*** Opening Exercise materials ***

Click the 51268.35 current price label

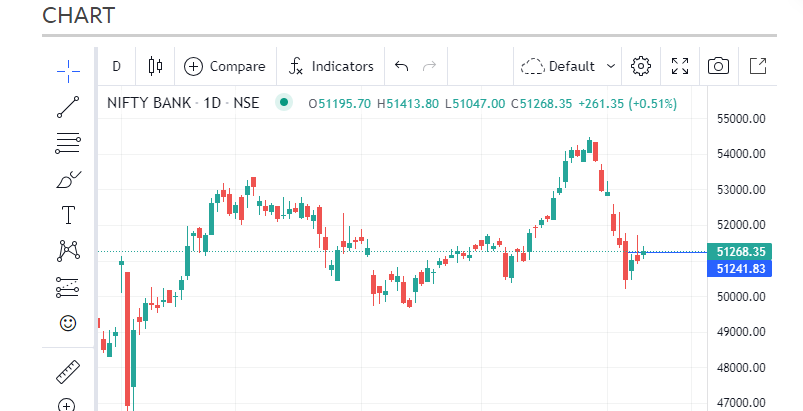[x=741, y=251]
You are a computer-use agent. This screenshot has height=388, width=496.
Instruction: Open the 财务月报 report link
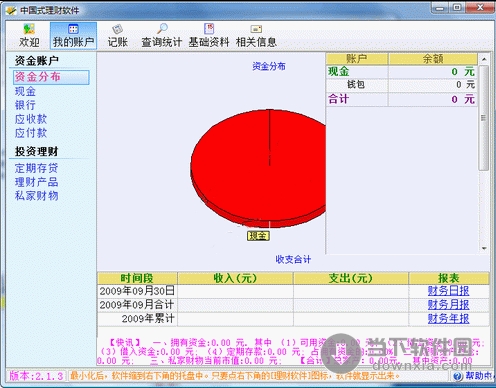(x=448, y=305)
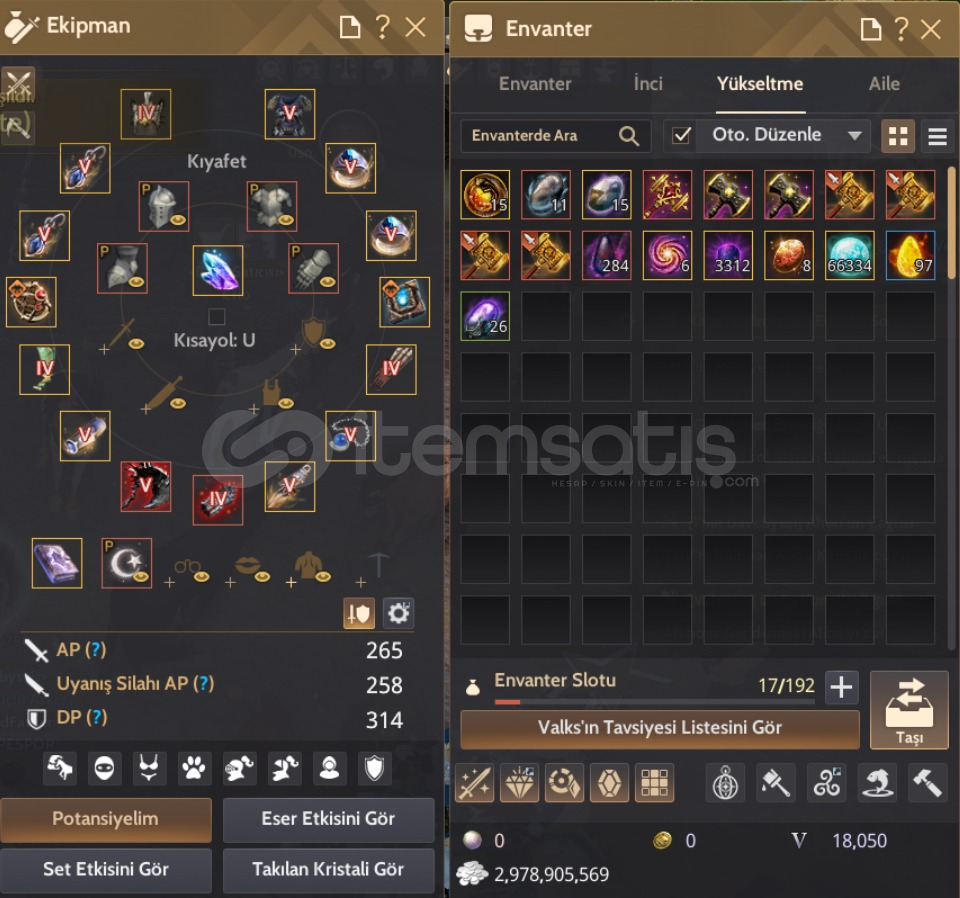Screen dimensions: 960x898
Task: Switch to the İnci tab
Action: coord(648,84)
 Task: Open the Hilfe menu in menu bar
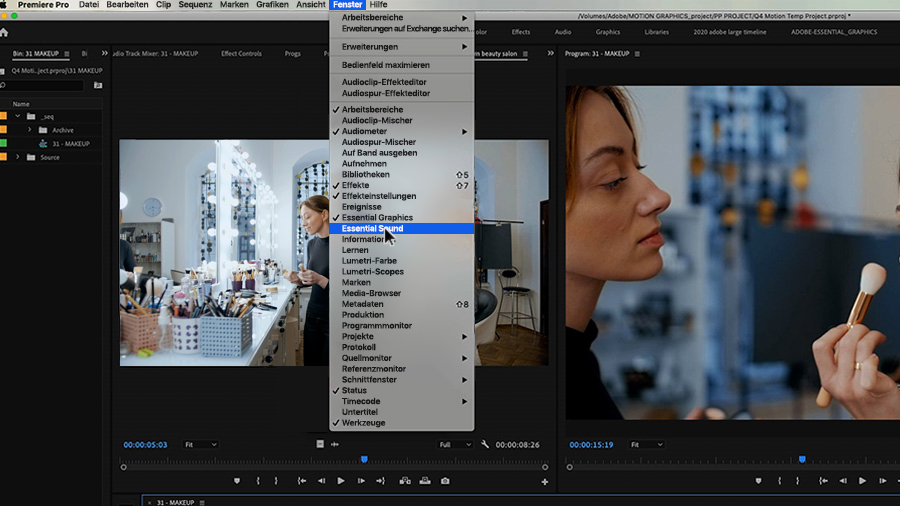click(378, 5)
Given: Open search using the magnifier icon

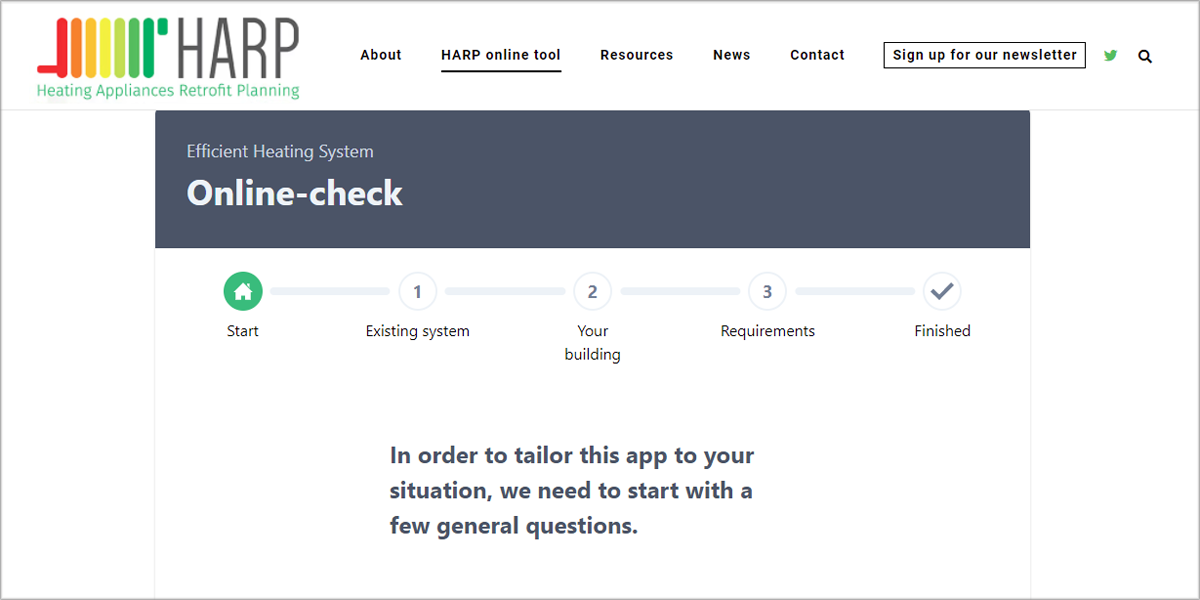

*** Closing Exercise materials ***

[Exercise details]:
Quote all the lines above exactly as given. Do not include the pictures.

[Written response]:
Click the 51268.35 current price label

[x=741, y=251]
You are a computer-use agent. This screenshot has height=388, width=496.
Instruction: Open the 财务月报 report link
(x=448, y=305)
Screen dimensions: 960x898
Task: Switch to the İnci tab
Action: coord(648,84)
 Task: Open the Hilfe menu in menu bar
click(378, 5)
Given: Open search using the magnifier icon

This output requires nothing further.